§ **Set of tasks**
a - Write out a passage from the compiler-optimization thread word for word. Begin at the words "Also, how do" and stop after "coming along? :)".
b - Answer these from the compiler-optimization thread:
(i) About how many C functions resulted from one particular set of restrictions?
(ii) What does "m8s" stand for?
(iii) Which of the tested compilers got all the functions right?
c - In the compiler-optimization thread, why are the resulting codes called "maximally embarrassing"? Answer in one to three sentences.

§ **Excerpt to read**
--- START ---

Very interesting study!
However as others have asked, I would like to see some aggregated data.
Also, how do you verify that the generated code is correct? How are you
systematically generating these tests?
In summary, do you have any paper coming along? :)
Thanks,
Nuno
----- Original Message -----
From: "John Regehr" <regehr at cs.utah.edu>
To: "LLVM Developers Mailing List" <llvmdev at cs.uiuc.edu>
Sent: Saturday, July 18, 2009 6:21 AM
Subject: Re: [LLVMdev] speed and code size issues
> We have some results that are somewhat entertaining and that relate to the
> size/speed discussion.
>
> The basic idea is exhaustive generation of C functions where
"exhaustive"
> is qualified by some structural restrictions (depth of AST, node type,
> etc.).
>
> For one particular set of restrictions we ended up with about 7 million C
> functions. We then compiled each of these functions with 7 compilers:
> llvm-gcc, clang, Intel cc, Sun cc, various versions of gcc.
>
> We then looked for functions where a particular pair of compilers
> exhibited widely differing abilities to optimize. For example, consider
> this function:
>
> int ZZ_0000728f(int x,int y){return o1s(m8s(x,-2),(x?1:y));}
>
> gcc-3.4 can see that it always returns 0, and emits code doing that. On
> the other hand, llvm-gcc emits 228 bytes of object code (at -Os) to
> compute the same zeroes.
>
> The funny-named functions are little safe-math utilities that avoid
> undefined behavior for all inputs. "o1s" is "mod 16-bit
signed" and "m8s"
> is "multiply 8-bit signed".
>
> Why is this interesting? Because it provides a way to systematically find
> areas of weakness in an optimizer, relative to a collection of other
> optimizers.
>
> If people would find it useful, I can put the full set of results on the
> web when time permits. I call the resulting codes "maximally
> embarrassing" since each function represents some significant failure
to
> optimize.
>
> The global maximally embarrasing function is one where various versions of
> gcc (including llvm-gcc) emit code returning constant 0 and clang emits
> 762 bytes of x86. The C code is this:
>
> int ZZ_00005bbd(int x,int y){return m1s((x?0:x),a8s(y,y));}
>
> The other embarrassing thing about these functions is that most compilers
> miscompile some of the 7 million functions. llvm-gcc and clang are the
> only ones we tested that actually get them all right.
>
> To compile these functions this code needs to be prepended:
>
> #include <limits.h>
> #include <stdint.h>
> #include "safe_abbrev.h"
> #include "safe_math.h"
>
> The safe math headers are here:
>
> http://www.cs.utah.edu/~regehr/safe_math/
>
> Anyway I just throw this out there. People on this list have told me
> before that missed-optimization bugs are not considered very interesting.
> The ideal result (from my point of view as a compiler consumer) would be
> for a few people from one or more of these compilers' development
> communities to take seriously the job of eliminating these embarrassments.
>
> John Regehr

--- END ---

§ **Available data**
--- START ---

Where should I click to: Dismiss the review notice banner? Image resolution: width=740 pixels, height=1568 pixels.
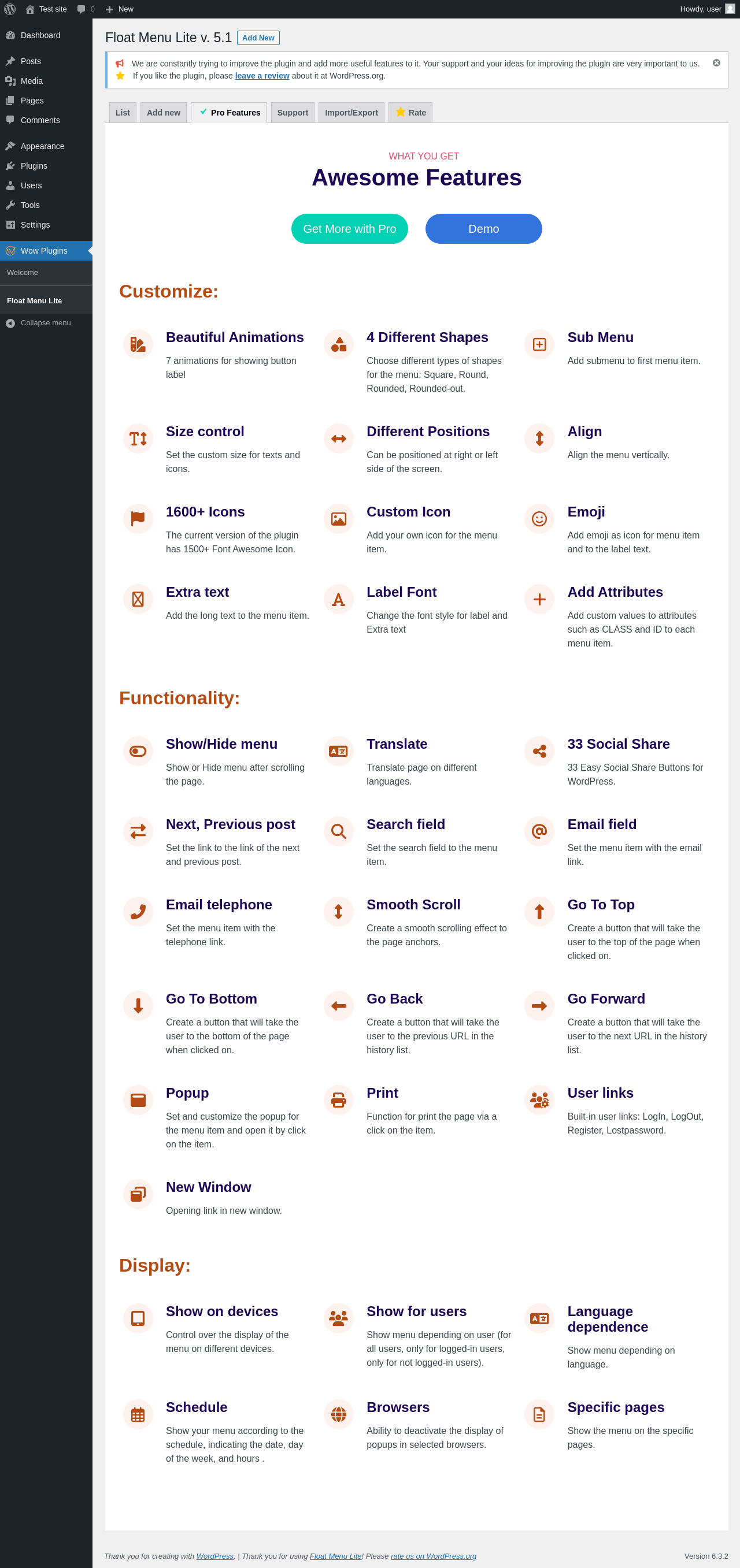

--- END ---

§ **Worked answers**
a -
Also, how do you verify that the generated code is correct? How are you
systematically generating these tests?
In summary, do you have any paper coming along? :)

b -
(i) About 7 million.
(ii) Multiply 8-bit signed.
(iii) llvm-gcc and clang.

c - Each function represents some significant failure to optimize. The functions were chosen because a pair of compilers showed widely differing abilities to optimize them.